Run a schema with plaintext to generate a DOCX using the local SDK.

Parameters:
  • ws (Any) – Workspace instance

  • schema (Dict[str, Any]) – Schema dict (from build_schema_from_docx or loaded JSON)

  • plaintext (str) – Input text content

  • dest_name (str) – Name for output DOCX file (saved in output_docx directory)

Return type:

str

Returns:

Local path to saved DOCX file

Raises:

ForgeClientError – Failed to run schema or save DOCX

Example

>>> docx_path = client.run_schema(
...     ws,
...     schema=schema,
...     plaintext="Sample text...",
...     dest_name="output.docx"
... )
run_schema_bulk(ws, *, schema, plaintexts, max_concurrent=5, dest_name_pattern='output_{index}.docx')[source]

Run a schema with multiple plaintexts to generate multiple DOCX files.

Parameters:
  • ws (Any) – Workspace instance

  • schema (Dict[str, Any]) – Schema dict (from build_schema_from_docx or loaded JSON)

  • plaintexts (list[str]) – List of plaintext strings to process

  • max_concurrent (int) – Ignored in local SDK mode (processed sequentially)

  • dest_name_pattern (str) – Pattern for output filenames.
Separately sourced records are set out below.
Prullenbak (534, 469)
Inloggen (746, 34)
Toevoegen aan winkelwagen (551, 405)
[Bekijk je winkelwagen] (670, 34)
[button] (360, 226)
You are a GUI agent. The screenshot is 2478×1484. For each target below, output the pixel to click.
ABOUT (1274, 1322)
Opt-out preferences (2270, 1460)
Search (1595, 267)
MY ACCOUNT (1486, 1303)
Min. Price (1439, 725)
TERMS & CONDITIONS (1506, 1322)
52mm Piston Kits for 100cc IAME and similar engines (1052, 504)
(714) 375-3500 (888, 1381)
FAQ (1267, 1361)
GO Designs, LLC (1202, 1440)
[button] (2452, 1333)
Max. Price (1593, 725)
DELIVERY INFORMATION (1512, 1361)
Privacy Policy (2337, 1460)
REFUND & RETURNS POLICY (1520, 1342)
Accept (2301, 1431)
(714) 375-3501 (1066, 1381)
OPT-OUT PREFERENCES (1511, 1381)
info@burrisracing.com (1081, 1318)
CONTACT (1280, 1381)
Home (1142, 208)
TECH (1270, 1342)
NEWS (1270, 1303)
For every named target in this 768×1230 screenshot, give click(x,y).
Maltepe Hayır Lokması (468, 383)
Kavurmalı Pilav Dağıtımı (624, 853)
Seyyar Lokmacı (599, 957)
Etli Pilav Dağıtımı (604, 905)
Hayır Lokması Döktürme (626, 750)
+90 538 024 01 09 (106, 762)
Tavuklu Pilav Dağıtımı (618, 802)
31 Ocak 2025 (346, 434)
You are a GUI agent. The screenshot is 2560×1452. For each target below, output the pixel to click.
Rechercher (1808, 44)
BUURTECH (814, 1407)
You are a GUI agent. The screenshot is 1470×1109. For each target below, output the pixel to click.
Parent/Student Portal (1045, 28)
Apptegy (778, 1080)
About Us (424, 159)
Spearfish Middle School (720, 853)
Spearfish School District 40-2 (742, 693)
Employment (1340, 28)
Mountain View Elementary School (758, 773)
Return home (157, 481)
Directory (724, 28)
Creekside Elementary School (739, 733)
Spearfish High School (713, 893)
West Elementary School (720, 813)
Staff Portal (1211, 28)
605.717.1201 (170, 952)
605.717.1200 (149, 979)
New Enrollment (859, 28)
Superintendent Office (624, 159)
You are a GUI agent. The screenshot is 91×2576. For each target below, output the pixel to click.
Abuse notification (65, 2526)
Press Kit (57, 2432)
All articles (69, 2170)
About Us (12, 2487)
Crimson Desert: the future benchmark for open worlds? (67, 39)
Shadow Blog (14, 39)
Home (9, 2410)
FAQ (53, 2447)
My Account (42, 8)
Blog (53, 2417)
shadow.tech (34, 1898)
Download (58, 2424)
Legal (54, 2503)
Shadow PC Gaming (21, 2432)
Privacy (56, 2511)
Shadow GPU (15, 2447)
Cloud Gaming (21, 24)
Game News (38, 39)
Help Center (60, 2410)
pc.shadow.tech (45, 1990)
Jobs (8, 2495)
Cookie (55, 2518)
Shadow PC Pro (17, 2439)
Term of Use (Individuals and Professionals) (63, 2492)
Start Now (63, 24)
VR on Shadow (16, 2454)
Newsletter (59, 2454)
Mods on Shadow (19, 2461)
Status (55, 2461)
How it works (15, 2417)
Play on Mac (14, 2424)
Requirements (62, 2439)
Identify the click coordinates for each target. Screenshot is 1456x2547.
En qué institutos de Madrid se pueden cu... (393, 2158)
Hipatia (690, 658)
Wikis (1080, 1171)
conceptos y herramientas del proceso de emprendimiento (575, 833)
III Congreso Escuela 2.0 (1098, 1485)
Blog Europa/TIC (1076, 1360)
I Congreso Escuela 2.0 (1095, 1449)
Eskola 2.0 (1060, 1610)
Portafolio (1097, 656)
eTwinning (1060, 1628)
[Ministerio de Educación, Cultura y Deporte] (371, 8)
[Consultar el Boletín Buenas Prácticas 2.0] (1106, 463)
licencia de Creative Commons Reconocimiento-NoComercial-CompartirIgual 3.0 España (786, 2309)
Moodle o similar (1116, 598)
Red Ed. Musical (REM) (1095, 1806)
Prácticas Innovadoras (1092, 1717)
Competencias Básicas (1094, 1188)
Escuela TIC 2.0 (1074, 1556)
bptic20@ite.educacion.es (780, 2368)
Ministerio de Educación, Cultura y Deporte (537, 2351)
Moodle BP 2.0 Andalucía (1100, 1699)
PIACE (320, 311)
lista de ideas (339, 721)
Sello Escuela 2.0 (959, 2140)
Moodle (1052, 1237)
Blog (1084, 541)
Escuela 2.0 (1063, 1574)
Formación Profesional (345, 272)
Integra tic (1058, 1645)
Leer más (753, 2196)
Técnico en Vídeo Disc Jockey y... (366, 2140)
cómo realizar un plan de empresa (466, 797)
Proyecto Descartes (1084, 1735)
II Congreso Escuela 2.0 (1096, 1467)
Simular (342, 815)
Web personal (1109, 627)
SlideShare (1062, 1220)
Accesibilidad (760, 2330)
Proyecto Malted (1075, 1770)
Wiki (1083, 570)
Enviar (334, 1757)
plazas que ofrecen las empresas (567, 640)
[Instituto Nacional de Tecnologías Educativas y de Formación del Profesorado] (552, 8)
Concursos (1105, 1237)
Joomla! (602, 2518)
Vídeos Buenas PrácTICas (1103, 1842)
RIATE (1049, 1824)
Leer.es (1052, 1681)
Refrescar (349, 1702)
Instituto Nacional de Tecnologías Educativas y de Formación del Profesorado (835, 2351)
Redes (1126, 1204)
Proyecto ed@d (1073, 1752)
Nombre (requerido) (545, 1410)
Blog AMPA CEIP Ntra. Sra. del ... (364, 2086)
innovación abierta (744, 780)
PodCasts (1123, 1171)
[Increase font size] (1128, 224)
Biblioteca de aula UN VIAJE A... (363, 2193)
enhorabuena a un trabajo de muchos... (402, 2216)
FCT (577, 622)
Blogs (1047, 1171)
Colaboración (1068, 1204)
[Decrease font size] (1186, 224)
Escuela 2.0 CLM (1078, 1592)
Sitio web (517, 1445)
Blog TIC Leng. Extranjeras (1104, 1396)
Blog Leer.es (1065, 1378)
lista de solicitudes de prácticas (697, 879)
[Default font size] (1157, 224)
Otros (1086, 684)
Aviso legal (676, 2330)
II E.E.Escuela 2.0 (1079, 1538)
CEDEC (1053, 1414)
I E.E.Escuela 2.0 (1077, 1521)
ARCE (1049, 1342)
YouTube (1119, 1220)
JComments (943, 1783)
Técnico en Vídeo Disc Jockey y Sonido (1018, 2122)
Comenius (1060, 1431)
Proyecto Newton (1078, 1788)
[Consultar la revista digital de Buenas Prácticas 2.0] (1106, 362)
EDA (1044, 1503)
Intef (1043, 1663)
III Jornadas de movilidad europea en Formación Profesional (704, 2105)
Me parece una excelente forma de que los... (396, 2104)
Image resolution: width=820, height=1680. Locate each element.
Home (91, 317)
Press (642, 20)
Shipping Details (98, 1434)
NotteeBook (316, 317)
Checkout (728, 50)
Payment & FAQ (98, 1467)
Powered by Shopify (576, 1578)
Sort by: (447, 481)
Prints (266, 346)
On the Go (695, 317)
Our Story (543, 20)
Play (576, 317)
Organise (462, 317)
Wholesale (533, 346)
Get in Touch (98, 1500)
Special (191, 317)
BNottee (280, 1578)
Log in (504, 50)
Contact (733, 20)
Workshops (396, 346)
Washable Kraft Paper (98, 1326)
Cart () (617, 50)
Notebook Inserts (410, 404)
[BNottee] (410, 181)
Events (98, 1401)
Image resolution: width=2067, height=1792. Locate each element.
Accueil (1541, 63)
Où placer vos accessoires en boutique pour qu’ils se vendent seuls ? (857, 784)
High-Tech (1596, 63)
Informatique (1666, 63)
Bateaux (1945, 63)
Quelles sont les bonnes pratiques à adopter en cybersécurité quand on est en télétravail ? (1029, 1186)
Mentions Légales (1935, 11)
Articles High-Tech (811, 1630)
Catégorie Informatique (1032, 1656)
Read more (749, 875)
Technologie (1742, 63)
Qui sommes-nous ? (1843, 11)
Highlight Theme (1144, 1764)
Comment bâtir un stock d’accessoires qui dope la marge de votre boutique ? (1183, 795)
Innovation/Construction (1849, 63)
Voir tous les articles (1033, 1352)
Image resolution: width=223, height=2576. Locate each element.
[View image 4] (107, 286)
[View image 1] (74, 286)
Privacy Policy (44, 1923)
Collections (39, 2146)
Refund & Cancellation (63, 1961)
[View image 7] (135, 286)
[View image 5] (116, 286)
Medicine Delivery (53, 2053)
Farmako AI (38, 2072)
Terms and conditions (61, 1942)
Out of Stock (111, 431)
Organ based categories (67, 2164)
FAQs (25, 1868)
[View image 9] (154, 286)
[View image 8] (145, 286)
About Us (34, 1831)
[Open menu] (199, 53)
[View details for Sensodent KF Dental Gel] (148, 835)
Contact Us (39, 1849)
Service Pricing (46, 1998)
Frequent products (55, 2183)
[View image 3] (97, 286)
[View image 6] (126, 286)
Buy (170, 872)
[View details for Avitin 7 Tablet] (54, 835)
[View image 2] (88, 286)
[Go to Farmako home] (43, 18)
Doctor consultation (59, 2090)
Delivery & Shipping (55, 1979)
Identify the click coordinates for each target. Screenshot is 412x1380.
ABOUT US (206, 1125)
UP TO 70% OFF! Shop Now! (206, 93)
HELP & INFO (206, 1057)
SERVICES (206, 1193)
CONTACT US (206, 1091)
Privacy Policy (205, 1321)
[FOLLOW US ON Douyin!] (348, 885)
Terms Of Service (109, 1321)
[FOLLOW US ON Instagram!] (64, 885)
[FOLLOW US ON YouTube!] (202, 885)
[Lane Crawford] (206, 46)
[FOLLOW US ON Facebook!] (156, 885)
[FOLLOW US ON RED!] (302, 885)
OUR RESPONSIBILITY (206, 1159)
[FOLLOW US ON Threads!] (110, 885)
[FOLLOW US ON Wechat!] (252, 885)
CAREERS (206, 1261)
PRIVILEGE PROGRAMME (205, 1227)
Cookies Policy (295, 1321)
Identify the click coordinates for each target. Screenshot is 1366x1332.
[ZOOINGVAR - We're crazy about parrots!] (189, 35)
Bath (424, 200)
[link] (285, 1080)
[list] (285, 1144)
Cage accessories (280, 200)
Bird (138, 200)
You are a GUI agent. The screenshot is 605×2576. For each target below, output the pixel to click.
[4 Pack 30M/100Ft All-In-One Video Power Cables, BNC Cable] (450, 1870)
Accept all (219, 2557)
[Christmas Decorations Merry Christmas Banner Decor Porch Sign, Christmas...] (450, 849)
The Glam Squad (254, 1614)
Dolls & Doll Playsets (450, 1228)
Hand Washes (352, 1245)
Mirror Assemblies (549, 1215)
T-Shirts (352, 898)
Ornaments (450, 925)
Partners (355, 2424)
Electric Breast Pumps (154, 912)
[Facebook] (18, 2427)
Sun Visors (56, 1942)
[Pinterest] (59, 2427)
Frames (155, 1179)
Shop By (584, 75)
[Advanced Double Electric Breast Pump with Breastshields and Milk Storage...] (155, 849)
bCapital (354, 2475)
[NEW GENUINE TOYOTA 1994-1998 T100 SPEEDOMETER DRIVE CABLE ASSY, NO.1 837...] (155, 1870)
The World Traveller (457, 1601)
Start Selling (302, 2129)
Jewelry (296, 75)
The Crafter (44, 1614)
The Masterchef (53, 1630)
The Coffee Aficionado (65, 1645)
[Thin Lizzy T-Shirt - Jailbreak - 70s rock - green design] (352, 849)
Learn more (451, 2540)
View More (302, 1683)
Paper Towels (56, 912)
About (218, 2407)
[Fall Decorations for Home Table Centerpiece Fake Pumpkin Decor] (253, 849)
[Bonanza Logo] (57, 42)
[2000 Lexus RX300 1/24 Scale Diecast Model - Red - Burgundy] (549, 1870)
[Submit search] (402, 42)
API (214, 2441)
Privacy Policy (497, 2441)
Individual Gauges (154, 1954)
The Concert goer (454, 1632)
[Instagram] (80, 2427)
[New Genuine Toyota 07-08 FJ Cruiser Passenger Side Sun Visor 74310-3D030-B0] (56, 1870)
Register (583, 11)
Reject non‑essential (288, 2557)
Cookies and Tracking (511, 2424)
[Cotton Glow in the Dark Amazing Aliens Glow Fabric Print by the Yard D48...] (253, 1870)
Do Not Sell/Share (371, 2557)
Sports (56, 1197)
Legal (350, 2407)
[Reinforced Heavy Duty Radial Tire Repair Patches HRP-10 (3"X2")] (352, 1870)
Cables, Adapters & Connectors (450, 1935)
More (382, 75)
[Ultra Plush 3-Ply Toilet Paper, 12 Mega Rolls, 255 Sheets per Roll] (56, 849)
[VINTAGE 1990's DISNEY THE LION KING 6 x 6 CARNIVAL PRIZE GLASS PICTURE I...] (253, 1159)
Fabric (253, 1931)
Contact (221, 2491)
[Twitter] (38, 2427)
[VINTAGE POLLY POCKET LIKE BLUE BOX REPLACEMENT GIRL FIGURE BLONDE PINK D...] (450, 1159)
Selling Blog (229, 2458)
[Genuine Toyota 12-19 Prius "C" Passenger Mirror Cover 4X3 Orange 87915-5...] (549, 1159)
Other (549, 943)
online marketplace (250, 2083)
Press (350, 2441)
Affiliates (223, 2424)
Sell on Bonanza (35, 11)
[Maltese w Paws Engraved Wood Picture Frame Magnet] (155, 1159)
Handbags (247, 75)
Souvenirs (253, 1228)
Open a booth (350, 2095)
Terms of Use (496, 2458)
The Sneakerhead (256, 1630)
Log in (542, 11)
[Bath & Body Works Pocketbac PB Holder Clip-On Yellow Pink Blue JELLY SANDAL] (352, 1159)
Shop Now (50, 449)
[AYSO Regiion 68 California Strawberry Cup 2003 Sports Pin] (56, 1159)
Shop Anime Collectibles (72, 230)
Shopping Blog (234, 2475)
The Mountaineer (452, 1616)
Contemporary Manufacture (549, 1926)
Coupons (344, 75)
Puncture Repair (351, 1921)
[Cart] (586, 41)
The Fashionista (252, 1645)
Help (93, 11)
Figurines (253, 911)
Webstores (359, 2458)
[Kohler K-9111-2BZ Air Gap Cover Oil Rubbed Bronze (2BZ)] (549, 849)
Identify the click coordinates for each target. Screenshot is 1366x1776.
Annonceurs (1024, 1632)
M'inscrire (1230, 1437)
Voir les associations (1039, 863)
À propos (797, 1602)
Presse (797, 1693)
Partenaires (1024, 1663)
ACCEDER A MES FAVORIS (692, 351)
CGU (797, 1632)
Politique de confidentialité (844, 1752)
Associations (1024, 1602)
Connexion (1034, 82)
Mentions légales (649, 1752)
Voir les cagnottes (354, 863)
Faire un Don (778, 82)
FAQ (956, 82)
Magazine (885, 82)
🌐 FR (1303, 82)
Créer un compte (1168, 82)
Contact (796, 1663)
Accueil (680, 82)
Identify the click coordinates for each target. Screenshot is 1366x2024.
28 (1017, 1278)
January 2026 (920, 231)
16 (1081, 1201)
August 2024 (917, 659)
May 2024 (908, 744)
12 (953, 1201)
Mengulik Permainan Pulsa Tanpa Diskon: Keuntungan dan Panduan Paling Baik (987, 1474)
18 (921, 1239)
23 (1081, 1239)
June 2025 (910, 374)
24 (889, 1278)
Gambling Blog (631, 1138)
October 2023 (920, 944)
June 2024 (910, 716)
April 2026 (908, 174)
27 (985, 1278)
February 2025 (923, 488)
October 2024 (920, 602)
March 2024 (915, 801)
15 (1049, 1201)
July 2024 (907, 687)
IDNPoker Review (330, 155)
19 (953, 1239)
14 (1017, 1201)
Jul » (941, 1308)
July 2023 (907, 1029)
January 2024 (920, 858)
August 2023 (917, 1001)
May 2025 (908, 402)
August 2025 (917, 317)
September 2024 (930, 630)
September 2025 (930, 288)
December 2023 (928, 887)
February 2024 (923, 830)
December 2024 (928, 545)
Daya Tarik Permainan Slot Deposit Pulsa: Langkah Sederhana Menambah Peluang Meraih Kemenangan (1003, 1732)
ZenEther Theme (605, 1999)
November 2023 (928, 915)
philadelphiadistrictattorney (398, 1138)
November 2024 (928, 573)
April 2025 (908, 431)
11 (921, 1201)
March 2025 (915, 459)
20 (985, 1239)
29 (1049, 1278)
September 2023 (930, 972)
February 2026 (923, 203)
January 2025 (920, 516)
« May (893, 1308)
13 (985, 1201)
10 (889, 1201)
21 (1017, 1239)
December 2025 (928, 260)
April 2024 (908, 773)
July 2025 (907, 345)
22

Use {index} placeholder

Return type:

Dict[str, Any]

Returns:

Dict containing results with status, paths, and timing info

Example

>>> result = client.run_schema_bulk(
...     ws,
...     schema=schema,
...     plaintexts=["Text 1...", "Text 2...", "Text 3..."],
...     dest_name_pattern="invoice_{index}.docx"
... )
compress_schema(ws, *, schema, save_as=None)[source]

Compress a schema by deduplicating redundant pattern descriptors.

Parameters:
  • ws (Any) – Workspace instance

  • schema (Dict[str, Any]) – Schema dict to compress

  • save_as (Optional[str]) – Optional name to save compressed schema JSON

Return type:

Dict[str, Any]

Returns:

Dict containing compressed_schema and stats

Example

>>> result = client.compress_schema(
...     ws,
...     schema=schema,
...     save_as="compressed_schema"
... )
intake_plaintext_text(ws, *, text, classify=False, save_as=None, **opts)[source]

Intake plaintext via text string (local processing).

Parameters:
  • ws (Any) – Workspace instance

  • text (str) – Plaintext content to intake

  • classify (bool) – If True, run heuristic classification on each line (adds classifications key to the result)

  • save_as (Optional[str]) – Optional name to save intake result JSON

  • **opts (Any) – Additional options (unicode_form, strip_zero_width, etc.)

Return type:

Dict[str, Any]

Returns:

Intake result dict

Example

>>> result = client.intake_plaintext_text(
...     ws,
...     text="Sample text...",
...     classify=True,
...     save_as="intake_result"
... )
intake_plaintext_file(ws, *, file_path, save_as=None, **opts)[source]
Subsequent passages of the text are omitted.